ES's handling of negative queries

ppearcy · August 12, 2010, 9:06pm

Hi,
I've been really surprised at how ES correctly handles negative
queries when passed in through a query_string, in most cases.

There are tons of discussions out there with lucene and negative
operations that explain that set logic is being used and a pure
negation doesn't yield anything.

I don't believe direct lucene (and solr) handle these cases correctly
and was curious what ES is doing different. I can see from the explain
output that it is adding an implicit matchall, but I thought that the
query_string would get passed straight down to lucene, untouched.

Here are a couple of example queries that highlight behavior that
diverges from Lucene:
indexid:"test" OR (-indexid:"test")
(-(indexid:"test1") AND -(indexid:"test2")) AND -(indexid:"test3")

Here is one case that doesn't work quite as I'd expect, based on above
behavior, but the behavior is consistent with Lucene:
indexid:"test" OR -indexid:"test"

And as a side note, the reason why I would be doing such funky looking
negations is that we are dynamically translate search strings from a
legacy commercial search system.

Thanks,
Paul

kimchy · August 12, 2010, 10:35pm

ES extends Lucene query parser to add its own logic such as automatic
numeric range queries, support for type based fields (query on typeX.field1
will result in wrapping it in a filter with typeX), and also "fixing"
negative queries. The way that I try and do that is whenever a boolean query
is built, if all of its clauses are prohibited, then it replaced with
another boolean query and add a must clause of match all docs. Make sense?

-shay.banon

On Fri, Aug 13, 2010 at 12:06 AM, Paul ppearcy@gmail.com wrote:

Hi,
I've been really surprised at how ES correctly handles negative
queries when passed in through a query_string, in most cases.

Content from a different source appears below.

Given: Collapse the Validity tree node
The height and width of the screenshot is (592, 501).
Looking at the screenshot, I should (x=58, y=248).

There are tons of discussions out there with lucene and negative
operations that explain that set logic is being used and a pure
negation doesn't yield anything.

I don't believe direct lucene (and solr) handle these cases correctly
and was curious what ES is doing different. I can see from the explain
output that it is adding an implicit matchall, but I thought that the
query_string would get passed straight down to lucene, untouched.

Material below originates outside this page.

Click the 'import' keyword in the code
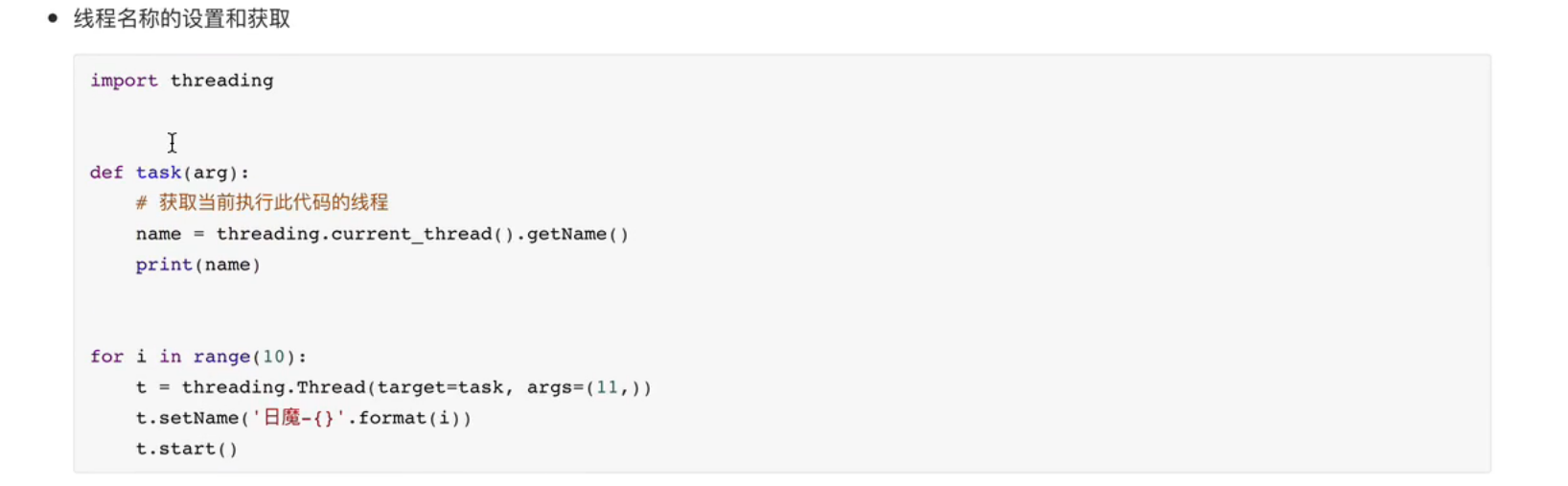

Here are a couple of example queries that highlight behavior that
diverges from Lucene:
indexid:"test" OR (-indexid:"test")
(-(indexid:"test1") AND -(indexid:"test2")) AND -(indexid:"test3")

Here is one case that doesn't work quite as I'd expect, based on above
behavior, but the behavior is consistent with Lucene:
indexid:"test" OR -indexid:"test"

And as a side note, the reason why I would be doing such funky looking
negations is that we are dynamically translate search strings from a
legacy commercial search system.

Thanks,
Paul

ppearcy · August 13, 2010, 3:36am

Awesome. Makes perfect sense, as this is the same logic I needed to
implement myself when evaling solr. Saves me from doing some query
gymnastics, for sure.

May want to consider adding logic in the case of non-nested negatives
in OR clauses.

For example
indexid:"test" OR -indexid:"test"
->
indexid:"test" OR (-indexid:"test" AND :)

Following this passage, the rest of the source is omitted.